Day 47 of 50 ideas in 50 days is The Silva Mind Control Method of Mental Dynamics by Jose Silva and Burt Goldman. Before 50 ideas, I had heard of Jose and Laura Silva’s work before but was more familiar with Burt Goldman since he is a fellow hypnotherapist. There are some excellent, practical tips in this book you can utilise in your everyday life, techniques that I have used myself and with clients, to great effect.
First things first, let’s think about our different levels of brain waves. (This was covered also in my post about Bill Harris and Holosync) The different states are as follows:
Delta – 0.5-4 cycles per second (deep unconscious sleep)
Theta – 5-7 cycles per second (deep comfortable sleep)
Alpha – 8-13 cycles per second (REM sleep and meditation)
Beta – example: approx. 19 cps (conscious aware state, creativity)
approx. 21 cps (stress and anxiety)
So if we want to slow our brain from a stressed to a relaxed state (beta to alpha) there is a wonderfully simple little hypnotic technique that is so effective. I have taught this technique to over 90% of clients. The trick is to do it often, initially every day until you get to the point where your mind is so conditioned that you can bring about this change with a single breath or visualisation. Inhale and in your mind say, 3,3,3, do another 2 deep breaths for 2 and 1. If you are particularly stressed, begin from 10. Practise this often and before long you can bring on the relaxation with one inhale and exhale.

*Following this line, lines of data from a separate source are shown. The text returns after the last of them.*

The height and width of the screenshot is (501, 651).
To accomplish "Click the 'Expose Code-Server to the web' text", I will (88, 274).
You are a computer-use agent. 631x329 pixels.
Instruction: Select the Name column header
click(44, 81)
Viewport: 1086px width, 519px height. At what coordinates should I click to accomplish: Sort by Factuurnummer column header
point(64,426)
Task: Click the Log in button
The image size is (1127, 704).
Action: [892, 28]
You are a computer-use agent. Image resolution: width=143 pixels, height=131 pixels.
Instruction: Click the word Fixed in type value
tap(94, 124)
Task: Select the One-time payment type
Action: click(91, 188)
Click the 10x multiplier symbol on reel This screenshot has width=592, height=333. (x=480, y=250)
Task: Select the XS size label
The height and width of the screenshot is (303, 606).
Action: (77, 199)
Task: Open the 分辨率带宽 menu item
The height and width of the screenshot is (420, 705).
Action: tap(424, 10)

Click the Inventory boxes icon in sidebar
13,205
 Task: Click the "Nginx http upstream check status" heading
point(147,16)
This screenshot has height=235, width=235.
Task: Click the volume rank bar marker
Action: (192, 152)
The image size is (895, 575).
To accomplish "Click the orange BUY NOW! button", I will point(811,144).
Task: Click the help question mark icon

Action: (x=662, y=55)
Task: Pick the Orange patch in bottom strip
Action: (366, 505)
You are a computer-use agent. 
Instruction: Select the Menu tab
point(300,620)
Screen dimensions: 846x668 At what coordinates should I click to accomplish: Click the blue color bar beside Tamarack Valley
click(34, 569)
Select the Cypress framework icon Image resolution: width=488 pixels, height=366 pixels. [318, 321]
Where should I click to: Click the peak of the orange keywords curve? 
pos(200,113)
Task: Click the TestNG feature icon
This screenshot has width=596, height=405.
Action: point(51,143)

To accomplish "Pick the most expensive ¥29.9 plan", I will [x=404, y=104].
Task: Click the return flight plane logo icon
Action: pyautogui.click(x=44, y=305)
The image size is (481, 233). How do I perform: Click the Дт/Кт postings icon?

The book says, “fear is imaginary just as faith is imaginary – and both being imaginary, they are subject to your mental control.” Fear is just negative expectation, think about it, you are imagining what could go wrong. Silva and Goldman say to get rid of the fear, we must turn our expectations round from negative to positive. What good is there in imagining the worst outcome? Focus on the positive things that could happen. (Then the Law of Attraction works in attracting the positive outcome too but that’s a different blog post.) How about changing your thoughts from, “I’m going to fail this driving test because I’ll forget to do x, y and z” to “I’m going to pass this test with confidence and ease, I’m a careful and relaxed driver.”
Finally Silva and Goldman give 5 superb little rules of happiness, they say “stress is not caused by problems, it is your attitude toward the problem that causes stress…the question is not, how can I rid myself of stress but how can I change my attitude toward work, events, disappointments, fears and people?
- If you like something, enjoy it.
- If you don’t like something, avoid it.
- If you don’t like something and can’t avoid it, change it.
- If you can’t or choose not to avoid or change something you don’t like, then accept it.
- You accept something by changing your perception of it.
Simple steps and essentially, changing your perception is not as difficult as you may think. Find something, anything good in the situation and focus on that instead.